##### Given data #####

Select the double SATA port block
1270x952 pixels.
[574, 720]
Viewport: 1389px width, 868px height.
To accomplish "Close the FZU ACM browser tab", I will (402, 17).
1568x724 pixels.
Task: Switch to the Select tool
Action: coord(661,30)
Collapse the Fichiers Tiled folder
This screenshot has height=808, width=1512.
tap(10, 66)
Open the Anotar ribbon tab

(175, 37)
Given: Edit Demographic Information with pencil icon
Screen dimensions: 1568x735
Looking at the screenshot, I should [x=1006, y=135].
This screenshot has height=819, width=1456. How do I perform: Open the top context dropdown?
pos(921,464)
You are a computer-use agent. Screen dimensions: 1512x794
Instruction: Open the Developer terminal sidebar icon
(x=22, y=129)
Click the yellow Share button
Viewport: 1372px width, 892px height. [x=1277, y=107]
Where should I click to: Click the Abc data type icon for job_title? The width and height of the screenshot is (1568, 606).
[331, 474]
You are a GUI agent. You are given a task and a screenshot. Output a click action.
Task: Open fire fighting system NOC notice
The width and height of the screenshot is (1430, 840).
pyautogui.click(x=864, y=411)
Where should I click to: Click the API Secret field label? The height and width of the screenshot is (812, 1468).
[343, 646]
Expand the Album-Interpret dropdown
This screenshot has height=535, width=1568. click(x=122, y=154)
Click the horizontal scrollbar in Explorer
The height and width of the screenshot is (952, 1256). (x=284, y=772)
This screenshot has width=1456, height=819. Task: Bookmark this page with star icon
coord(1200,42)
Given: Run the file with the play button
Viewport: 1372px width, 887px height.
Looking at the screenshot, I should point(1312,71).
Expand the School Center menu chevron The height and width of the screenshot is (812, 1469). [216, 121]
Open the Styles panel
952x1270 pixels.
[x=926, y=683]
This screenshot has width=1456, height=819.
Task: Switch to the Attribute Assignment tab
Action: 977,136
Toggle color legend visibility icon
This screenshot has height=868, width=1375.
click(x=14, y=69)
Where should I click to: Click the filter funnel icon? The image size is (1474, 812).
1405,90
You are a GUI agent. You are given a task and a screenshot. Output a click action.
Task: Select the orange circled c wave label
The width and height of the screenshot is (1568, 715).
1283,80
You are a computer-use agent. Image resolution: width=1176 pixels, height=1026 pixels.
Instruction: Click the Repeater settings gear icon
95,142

#####

Your answer should consist of the lines from the line with "Expand the School" to the line with "Task: Select the orange circled c wave label" above, repeated exactly, both ends included.

■ Result of this exercise ■
Expand the School Center menu chevron The height and width of the screenshot is (812, 1469). [216, 121]
Open the Styles panel
952x1270 pixels.
[x=926, y=683]
This screenshot has width=1456, height=819.
Task: Switch to the Attribute Assignment tab
Action: 977,136
Toggle color legend visibility icon
This screenshot has height=868, width=1375.
click(x=14, y=69)
Where should I click to: Click the filter funnel icon? The image size is (1474, 812).
1405,90
You are a GUI agent. You are given a task and a screenshot. Output a click action.
Task: Select the orange circled c wave label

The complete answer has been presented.